Rate-limiters are used to throttle events that are too rapid e.g. to prevent attacks on web-servers. The method presented here is simple and efficient. It maintains a "wait-until" time-stamp that gets incremented whenever the rate-limiter is being called (or "hit"). It can then either sleep the CPU for the required waiting-time, or raise an error if too many hits have accumulated. This is a good way of rate-limiting in multi-threaded and distributed environments, as it just requires an atomic update to the "wait-until" time-stamp.

The algorithm is apparently new, so let us call it the "wait-until" rate-limiter.
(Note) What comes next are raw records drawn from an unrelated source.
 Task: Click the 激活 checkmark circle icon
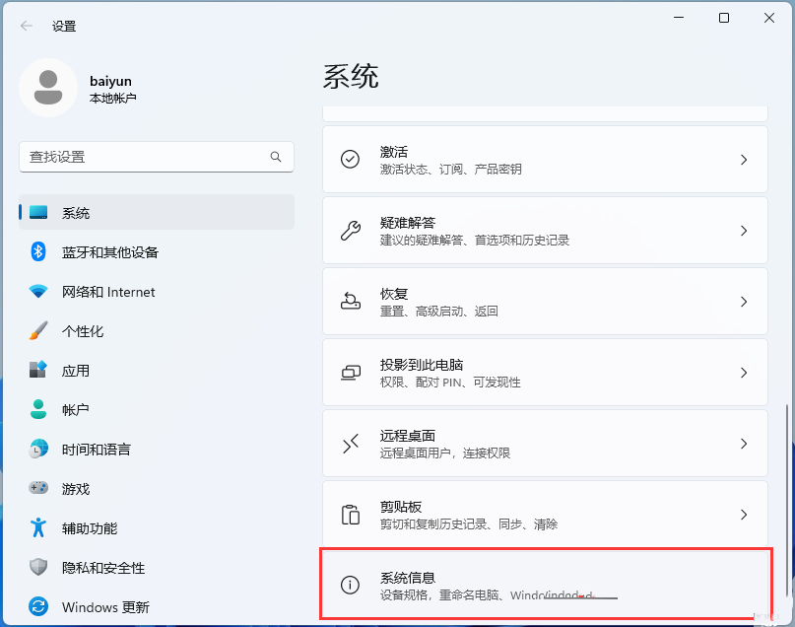coord(350,159)
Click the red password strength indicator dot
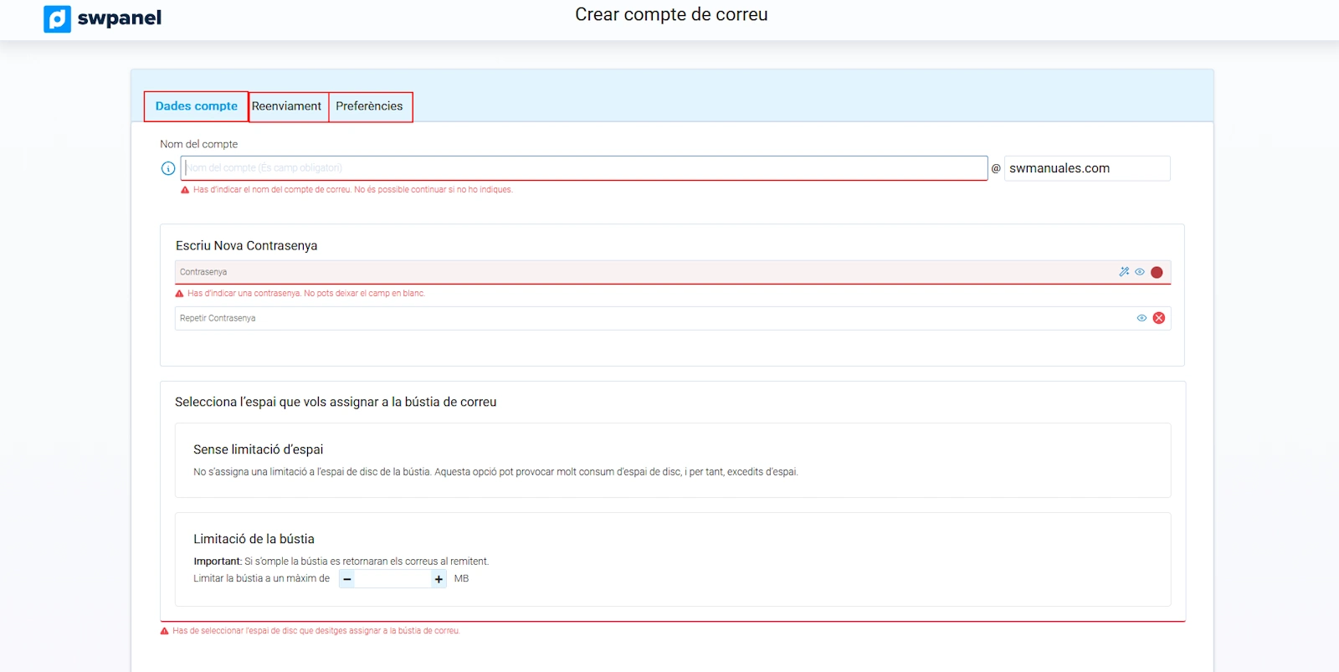This screenshot has width=1339, height=672. click(x=1157, y=272)
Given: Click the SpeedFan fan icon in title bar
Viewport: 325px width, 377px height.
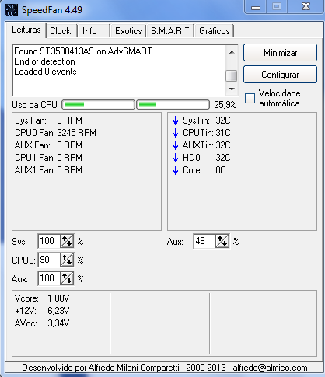Looking at the screenshot, I should [12, 10].
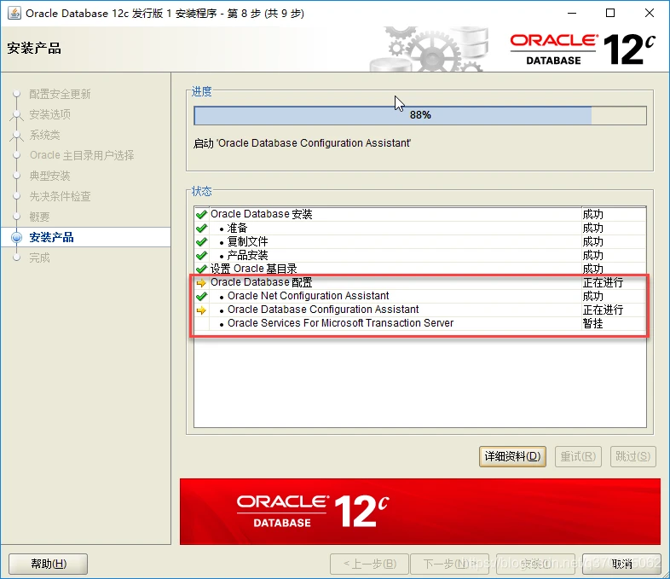The width and height of the screenshot is (670, 579).
Task: Click green checkmark next to 复制文件 row
Action: [201, 242]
It bears some similarity to the "leaking-bucket" algorithm as it also ensures a steady flow, but it doesn't explicitly require a queue in its implementation. It can also allow bursts simply by not sleeping the CPU, and just raise an error when too many hits have accumulated.
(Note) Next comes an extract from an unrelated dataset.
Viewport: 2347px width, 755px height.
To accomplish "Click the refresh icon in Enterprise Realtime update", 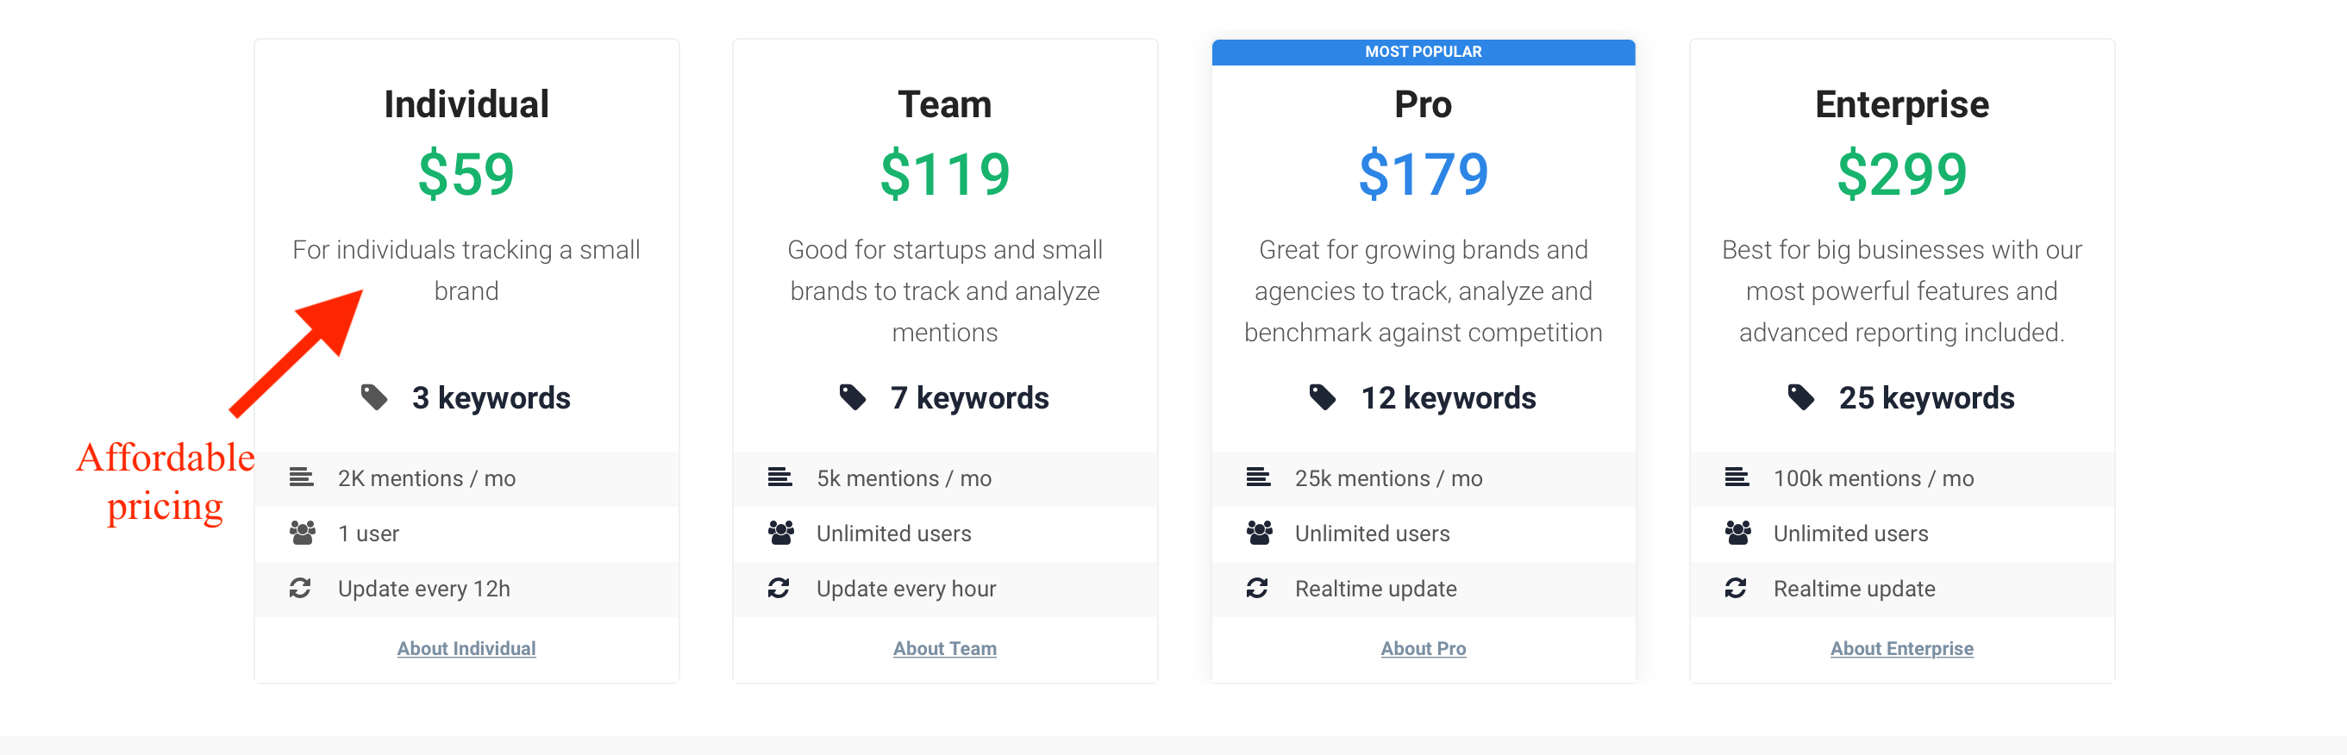I will [1736, 588].
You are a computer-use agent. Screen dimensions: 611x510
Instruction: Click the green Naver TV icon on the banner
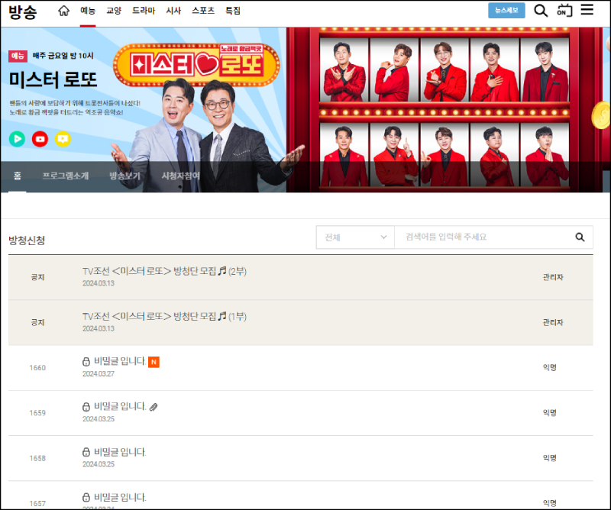click(x=16, y=139)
The algorithm is first demonstrated using basic Python, and then using MongoDB for saving and updating the "wait-until" time-stamp.

## Imports

In [1]:
import time
from datetime import datetime, timedelta

## Python Code

In [2]:
# Number of seconds to wait between two successive hits.
seconds = 1

# Number of seconds to accumulate before raising exception.
seconds_raise = 5

# Max number of seconds to wait.
seconds_limit = 10

# Convert to timedelta.
td_seconds = timedelta(seconds=seconds)
td_seconds_limit = timedelta(seconds=seconds_limit)

# Init "wait-until" time-stamp to sometime in the past.
# This would normally be saved in a database (see example further below).
_wait_until = datetime.utcnow() - timedelta(days=1)

In [3]:
def rate_limit():
    """
    Hit a rate-limiter and determine whether waiting is required. Successive
    calls (or "hits") to this function will increase the required waiting-time.
    """
    global _wait_until

    # Time-stamp for now.
    time_now = datetime.utcnow()

    # Time-stamp for the next wait-until, if not accumulating.
    time_wait_until = time_now + td_seconds

    # Time-stamp for the max allowed wait.
    time_limit = time_now + td_seconds_limit

    # Number of seconds to wait. Important to calculate this before update!
    wait_seconds = (_wait_until - time_now).total_seconds()

    print(f'Wait seconds: {wait_seconds:.2f}', end=' - ')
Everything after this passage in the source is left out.